====== DOCUMENT SECTION ======
Bradford Woods is located on roughly 2,500 acres of heavily wooded land located in Clay Township in the southwestern corner of, Indiana, about 28 miles southeast of Indianapolis. The Joseph and Martha Bradford family acquired the land in 1887 and discovered valuable casting sand used for making molds in steel production on the property in 1888. The family established the Bradford Sand Mining Company and made a fortune from the sand’s excavation and sale. John Bradford, the last surviving member of his immediate family, entered into negotiations with Indiana University President Herman B Wells and transferred the deed to this land to the university in November 1938.
Reynold E. Carlson, an environmentalist and professor of Indiana University’s School of Health, Physical Education, and Recreation (HPER), visited Bradford Woods and persuaded University officials and Riley Memorial Association (RMA) (later renamed) leaders of the land’s great potential. Carlson prepared a master plan in 1950 for land use and created educational programs that became models for outdoor learning facilities in the United States and other countries.
A key part of the master plan was that Bradford Woods would provide the clinical facilities for training purposes for HPER students. The Indiana University Bradford Woods Outdoor Education and Camping Center is a result of Carlson’s vision and efforts. James W. Carr, executive secretary for RMA, shared the enthusiasm for the potential of Bradford Woods as a camping facility. In 1952, Carr and Carlson secured approval for Bradford Woods to provide outdoor education and recreation for children with physical challenges.
Bradford Woods became operational in 1953 and began a relationship with the RMA. In 1954, it hosted its first formal program when Bloomington’s University School visited the residential summer camps that are still used by Monroe County school children. Camp Riley for Youth with Physical Disabilities, operated by the Association in conjunction with the University’s Department of Health, Physical Education, and Recreation (HPER), opened in 1955 and remains in operation. Many smaller specialized camps designed to provide outdoor recreation for children with medical conditions or disabilities also are located at Bradford Woods.
====== SOURCE DATA ======
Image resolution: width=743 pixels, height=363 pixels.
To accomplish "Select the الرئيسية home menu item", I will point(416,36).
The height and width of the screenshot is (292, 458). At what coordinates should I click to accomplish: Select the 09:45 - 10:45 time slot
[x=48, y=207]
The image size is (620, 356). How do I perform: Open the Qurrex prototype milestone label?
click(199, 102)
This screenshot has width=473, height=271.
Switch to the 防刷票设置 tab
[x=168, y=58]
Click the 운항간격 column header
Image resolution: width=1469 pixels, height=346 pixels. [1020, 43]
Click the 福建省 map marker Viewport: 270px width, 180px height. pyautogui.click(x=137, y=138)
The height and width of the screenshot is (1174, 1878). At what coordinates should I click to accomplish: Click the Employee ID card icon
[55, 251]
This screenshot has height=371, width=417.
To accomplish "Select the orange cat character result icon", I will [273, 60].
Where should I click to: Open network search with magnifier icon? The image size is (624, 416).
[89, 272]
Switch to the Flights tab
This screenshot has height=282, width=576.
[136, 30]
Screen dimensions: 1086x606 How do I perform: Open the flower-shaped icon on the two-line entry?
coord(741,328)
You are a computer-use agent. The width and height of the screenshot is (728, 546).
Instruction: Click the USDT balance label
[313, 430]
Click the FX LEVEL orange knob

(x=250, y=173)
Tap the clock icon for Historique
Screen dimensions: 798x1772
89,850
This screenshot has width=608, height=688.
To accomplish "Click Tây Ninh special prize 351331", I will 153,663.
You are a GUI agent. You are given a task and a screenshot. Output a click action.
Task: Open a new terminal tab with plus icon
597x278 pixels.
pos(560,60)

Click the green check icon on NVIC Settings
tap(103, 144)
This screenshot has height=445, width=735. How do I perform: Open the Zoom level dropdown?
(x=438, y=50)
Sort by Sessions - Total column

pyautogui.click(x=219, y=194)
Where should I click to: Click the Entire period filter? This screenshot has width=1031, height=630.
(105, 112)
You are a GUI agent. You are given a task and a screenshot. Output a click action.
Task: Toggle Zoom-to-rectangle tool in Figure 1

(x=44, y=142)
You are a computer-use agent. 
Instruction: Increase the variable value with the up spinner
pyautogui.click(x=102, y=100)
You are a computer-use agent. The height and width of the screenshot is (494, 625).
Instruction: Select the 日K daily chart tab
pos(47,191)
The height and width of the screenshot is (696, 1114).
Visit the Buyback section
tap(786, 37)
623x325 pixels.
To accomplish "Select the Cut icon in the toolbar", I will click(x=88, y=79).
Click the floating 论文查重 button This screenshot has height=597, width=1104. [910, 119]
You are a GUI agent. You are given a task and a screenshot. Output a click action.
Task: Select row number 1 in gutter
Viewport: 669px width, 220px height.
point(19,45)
======
In the passage on Bradford Woods, what year did Reynold E. Carlson prepare a master plan for land use? The rows are drawn from a separate source.

1950